(Aim of the task)
Reproduce each line from the first in the data through the line that contains "Cookie Settings (432, 2542)" exactly; give nothing else.

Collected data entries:
= = = =
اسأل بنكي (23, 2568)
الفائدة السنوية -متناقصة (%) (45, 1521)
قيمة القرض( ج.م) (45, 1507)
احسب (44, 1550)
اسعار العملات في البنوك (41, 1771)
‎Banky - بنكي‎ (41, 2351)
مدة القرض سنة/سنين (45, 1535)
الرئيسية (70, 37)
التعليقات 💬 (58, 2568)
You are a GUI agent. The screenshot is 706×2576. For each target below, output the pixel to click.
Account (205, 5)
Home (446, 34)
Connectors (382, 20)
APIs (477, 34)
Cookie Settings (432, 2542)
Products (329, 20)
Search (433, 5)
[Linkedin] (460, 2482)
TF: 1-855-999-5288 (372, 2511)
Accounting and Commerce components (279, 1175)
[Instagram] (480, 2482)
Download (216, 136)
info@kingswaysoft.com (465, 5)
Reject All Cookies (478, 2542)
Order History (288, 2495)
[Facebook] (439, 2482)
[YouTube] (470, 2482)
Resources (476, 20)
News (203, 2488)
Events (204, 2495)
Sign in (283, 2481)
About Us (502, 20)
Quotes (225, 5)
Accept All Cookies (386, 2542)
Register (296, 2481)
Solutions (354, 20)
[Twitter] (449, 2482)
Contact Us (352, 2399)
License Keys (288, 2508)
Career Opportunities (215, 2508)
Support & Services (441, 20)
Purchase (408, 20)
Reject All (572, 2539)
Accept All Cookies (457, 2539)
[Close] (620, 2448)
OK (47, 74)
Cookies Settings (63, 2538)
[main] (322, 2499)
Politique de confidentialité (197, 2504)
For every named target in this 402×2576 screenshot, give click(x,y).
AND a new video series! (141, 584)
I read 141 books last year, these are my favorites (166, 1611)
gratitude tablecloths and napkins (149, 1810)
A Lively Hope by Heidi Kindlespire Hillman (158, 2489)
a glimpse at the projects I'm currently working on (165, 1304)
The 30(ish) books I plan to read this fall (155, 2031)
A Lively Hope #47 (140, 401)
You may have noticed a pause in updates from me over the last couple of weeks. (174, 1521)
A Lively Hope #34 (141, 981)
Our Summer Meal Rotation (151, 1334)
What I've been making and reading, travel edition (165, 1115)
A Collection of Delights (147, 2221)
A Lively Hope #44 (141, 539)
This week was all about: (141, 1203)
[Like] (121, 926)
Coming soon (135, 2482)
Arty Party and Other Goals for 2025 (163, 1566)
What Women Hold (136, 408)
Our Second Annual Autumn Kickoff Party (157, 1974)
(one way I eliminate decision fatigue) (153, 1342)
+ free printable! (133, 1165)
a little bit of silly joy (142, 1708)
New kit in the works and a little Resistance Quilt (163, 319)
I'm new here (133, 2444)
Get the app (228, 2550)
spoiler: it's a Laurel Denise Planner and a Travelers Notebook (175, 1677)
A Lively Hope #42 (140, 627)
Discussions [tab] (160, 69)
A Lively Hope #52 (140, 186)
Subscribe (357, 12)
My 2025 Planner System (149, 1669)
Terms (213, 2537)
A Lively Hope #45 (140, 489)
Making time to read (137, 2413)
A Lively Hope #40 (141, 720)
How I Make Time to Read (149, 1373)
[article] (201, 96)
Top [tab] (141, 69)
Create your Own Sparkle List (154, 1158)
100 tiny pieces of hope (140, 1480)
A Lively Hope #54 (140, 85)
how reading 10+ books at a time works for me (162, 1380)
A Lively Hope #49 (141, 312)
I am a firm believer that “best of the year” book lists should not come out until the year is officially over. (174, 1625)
= = = =
(Response to this task)
اسأل بنكي (23, 2568)
الفائدة السنوية -متناقصة (%) (45, 1521)
قيمة القرض( ج.م) (45, 1507)
احسب (44, 1550)
اسعار العملات في البنوك (41, 1771)
‎Banky - بنكي‎ (41, 2351)
مدة القرض سنة/سنين (45, 1535)
الرئيسية (70, 37)
التعليقات 💬 (58, 2568)
You are a GUI agent. The screenshot is 706×2576. For each target below, output the pixel to click.
Account (205, 5)
Home (446, 34)
Connectors (382, 20)
APIs (477, 34)
Cookie Settings (432, 2542)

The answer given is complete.